● INSTRUCTIONS TO FOLLOW:
Would you please return the data below verbatim, without its pictures?

^^^^^^^^

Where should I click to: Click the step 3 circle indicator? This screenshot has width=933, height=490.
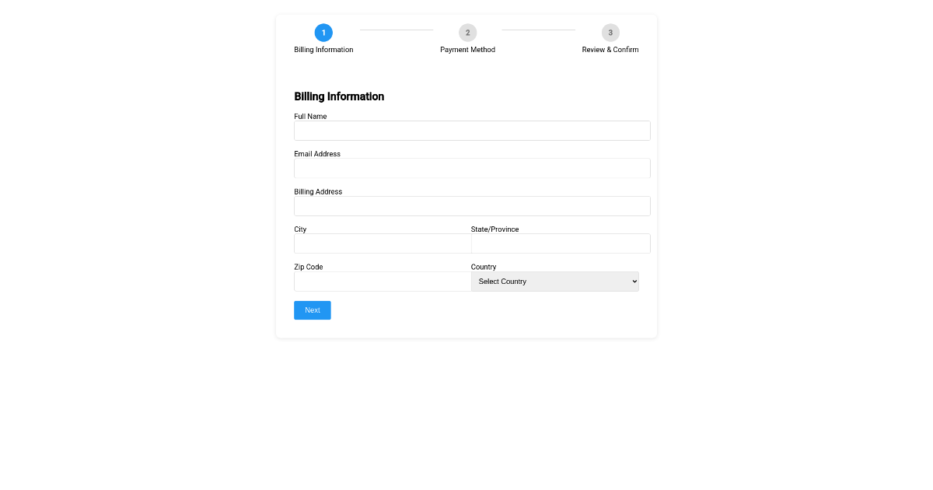[610, 33]
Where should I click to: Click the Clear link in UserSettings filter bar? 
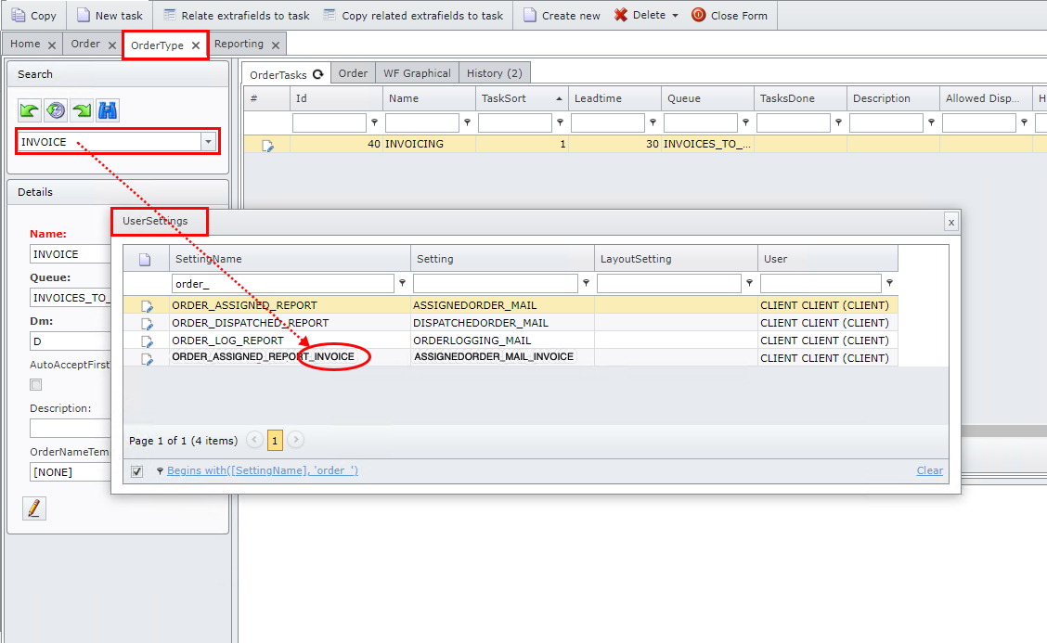[929, 470]
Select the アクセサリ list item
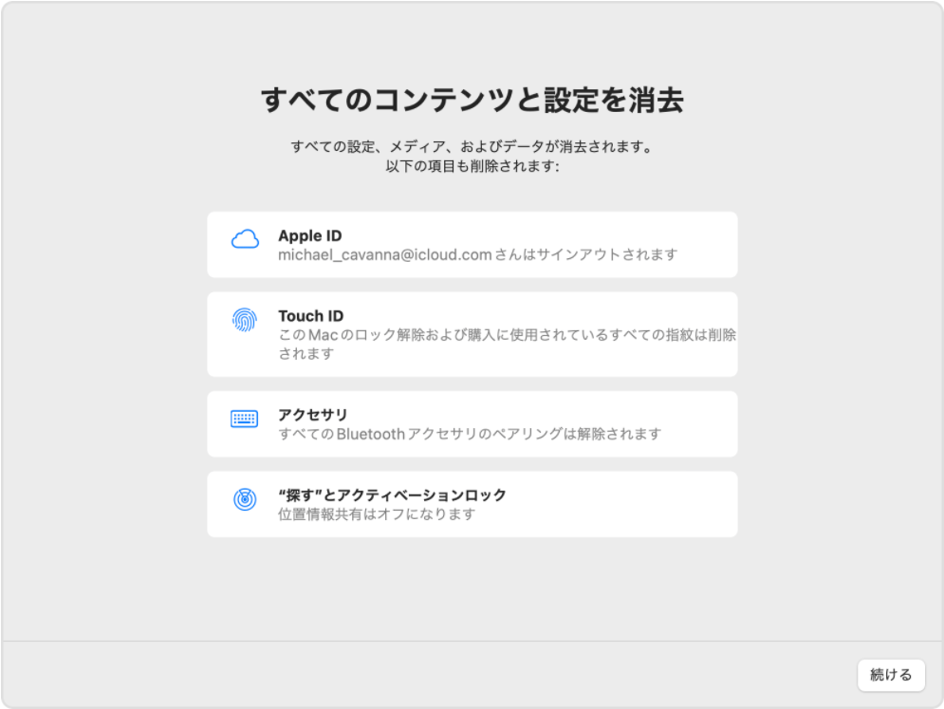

^^^^^^^^

● SOLUTION TO THIS PROBLEM:
Where should I click to: Click the step 3 circle indicator? This screenshot has width=933, height=490.
[610, 33]
Where should I click to: Click the Clear link in UserSettings filter bar? 
[929, 470]
Select the アクセサリ list item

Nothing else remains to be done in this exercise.